Stock Markets February 16, 2026

Hapag-Lloyd in advanced negotiations to acquire Zim; Israeli sign-off required

German carrier says talks cover purchase of all Zim shares but no binding pact yet; inclusion of FIMI Opportunity Funds aimed at easing regulatory hurdles

By Avery Klein
Hapag-Lloyd in advanced negotiations to acquire Zim; Israeli sign-off required

Hapag-Lloyd confirmed it is in advanced negotiations to buy all outstanding shares of Israeli carrier Zim Integrated Shipping Services. The German group said no binding agreement has been signed and that approvals from its internal governance bodies remain outstanding. Financial terms were not disclosed. Because Zim is treated as a strategic asset by Israel, a range of regulatory and governmental approvals - including assent linked to a government-held 'golden share' - will be required. Hapag-Lloyd is exploring participation by Israeli private-equity firm FIMI Opportunity Funds as part of the proposed transaction.

Key Points

  • Hapag-Lloyd confirmed it is in advanced negotiations to acquire all shares of Zim Integrated Shipping Services.
  • No binding agreement has been reached and Hapag-Lloyd's management board, supervisory board and corporate bodies have not granted approvals.
  • Zim is treated as a strategic asset by Israel; the government holds a golden share that affects ownership changes, and Hapag-Lloyd is working to include FIMI Opportunity Funds to address regulatory challenges.

Hapag-Lloyd has publicly acknowledged it is in advanced talks to acquire all shares of Zim Integrated Shipping Services, an Israeli container shipping company. The German carrier said Sunday that discussions are ongoing but emphasized that no binding agreement has been reached.

In its statement, Hapag-Lloyd made clear that several internal approvals remain pending. Specifically, consent from its management board, supervisory board and relevant corporate bodies has not yet been granted.

The companies have not disclosed any financial terms or valuation metrics related to the potential deal. The announcement contained no figures or payment structure information.

A central constraint identified in the statement is Zim's classification as a strategic asset for the State of Israel.
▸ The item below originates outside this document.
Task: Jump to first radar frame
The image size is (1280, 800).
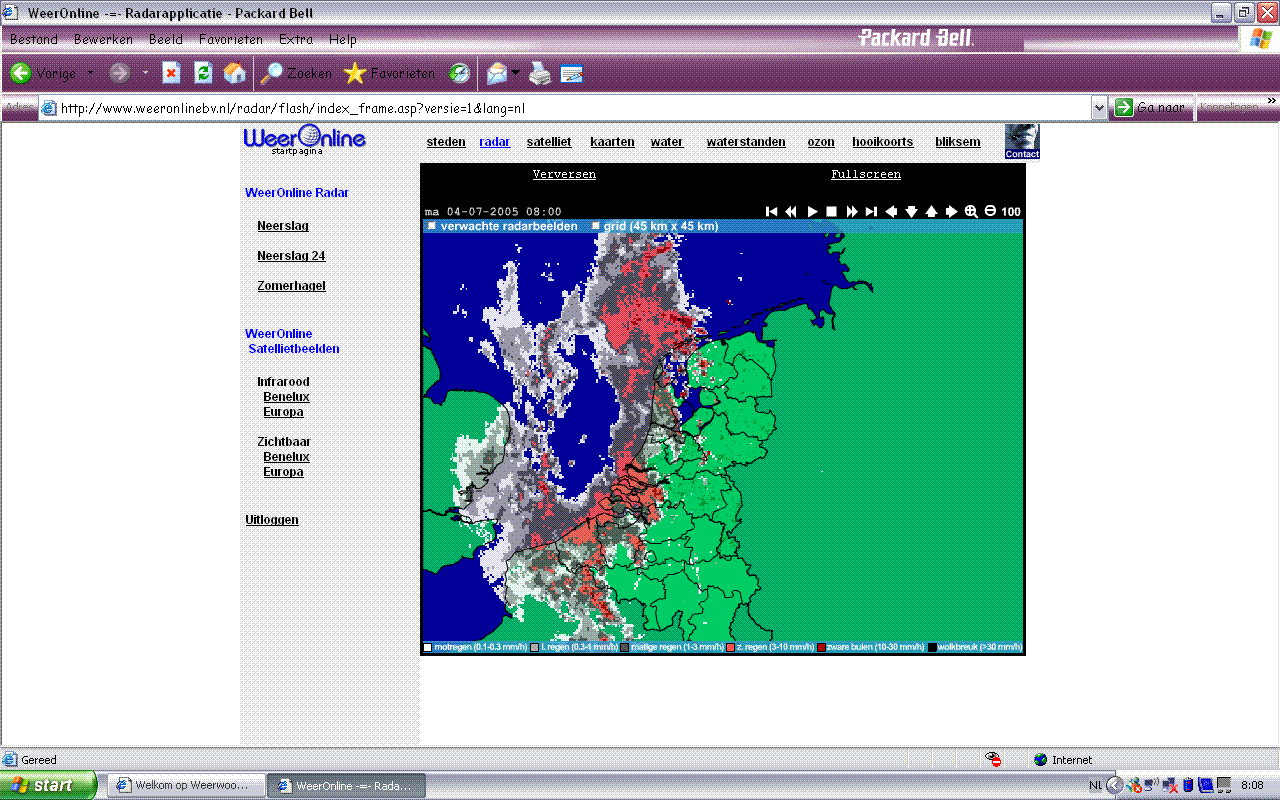Action: (x=772, y=211)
The Israeli government holds a so-called "golden share" in Zim, a mechanism that grants the state control over certain strategic decisions including changes of ownership.
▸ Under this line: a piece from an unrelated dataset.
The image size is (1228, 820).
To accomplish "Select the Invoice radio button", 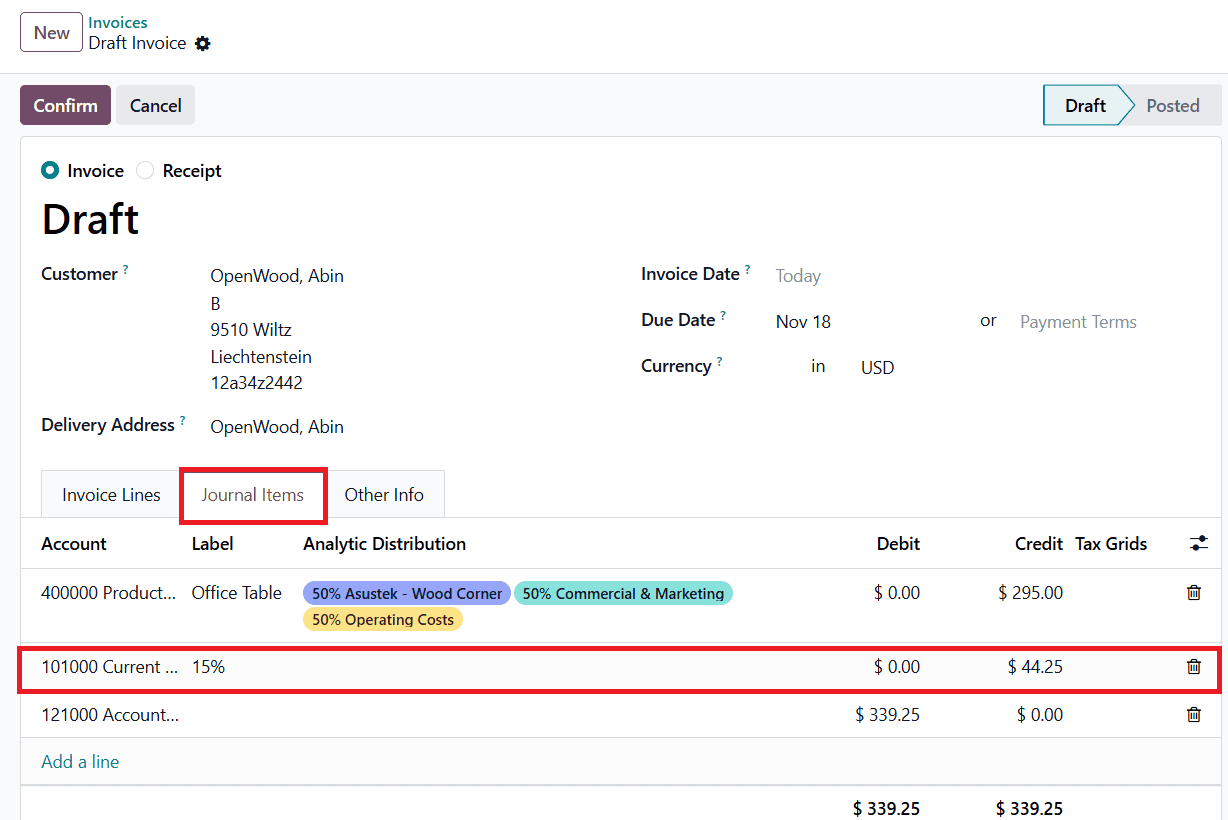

To address those regulatory sensitivities, Hapag-Lloyd is working to involve Israeli private-equity firm FIMI Opportunity Funds in the transaction. The goal of that inclusion, according to the company, is to help navigate approvals linked to Zim's strategic status, though no formal deal structure or agreement has been reported.
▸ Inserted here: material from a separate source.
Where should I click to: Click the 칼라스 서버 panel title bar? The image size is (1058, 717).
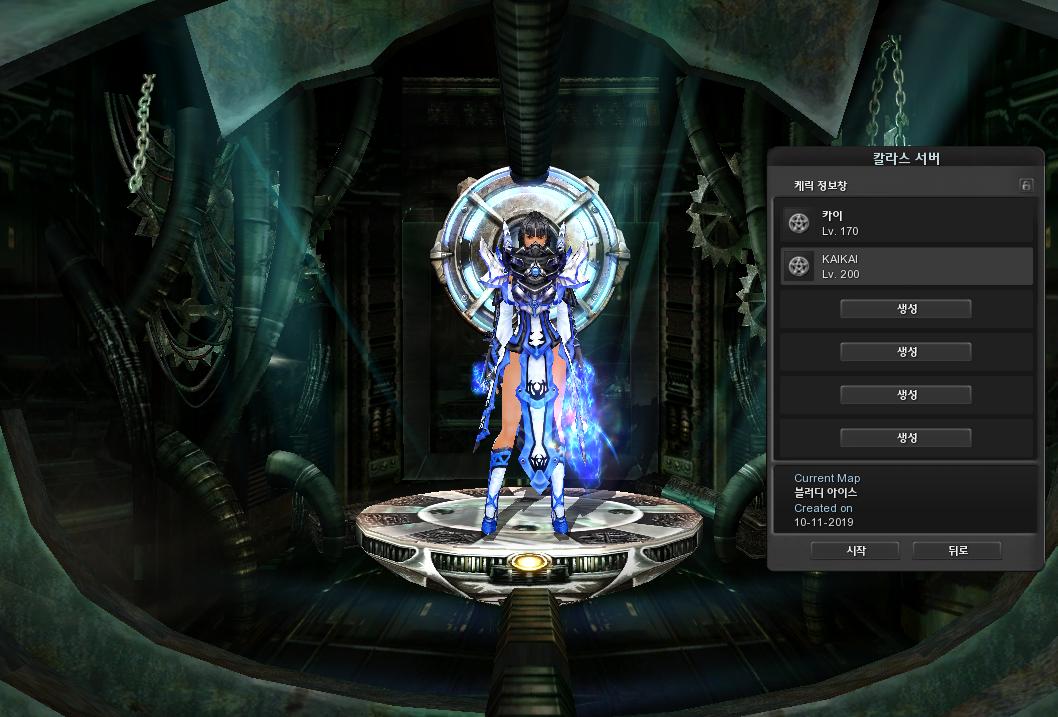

For the acquisition to proceed, the announcement noted it will require approval from multiple parties and authorities: the Israeli government, Zim shareholders and the pertinent regulatory bodies. The timeline for securing those approvals was not provided.


What this means

  • Hapag-Lloyd is in advanced but non-binding negotiations to buy all shares of Zim Integrated Shipping Services.
  • No financial terms have been revealed and internal approvals at Hapag-Lloyd remain outstanding.
  • Because Zim is deemed strategic by Israel and the government holds a golden share, state and regulatory approvals will be necessary; Hapag-Lloyd is proposing to include FIMI Opportunity Funds to help address those hurdles.

The announcement is limited to the facts above and does not provide further details on timing, deal mechanics, or any contingent arrangements.

Risks

  • Regulatory approval risk stemming from Zim's designation as a strategic asset and the Israeli government's golden share - impacts the shipping and regulatory sectors.
  • Internal corporate approvals at Hapag-Lloyd have not been granted, introducing the risk that negotiations may not culminate in a binding agreement - impacts corporate governance and M&A activity in shipping.
  • Requirement for consent from multiple external parties, including Zim shareholders and relevant regulatory authorities, creates uncertainty around timing and the ultimate outcome - impacts shipping and financial markets tied to M&A.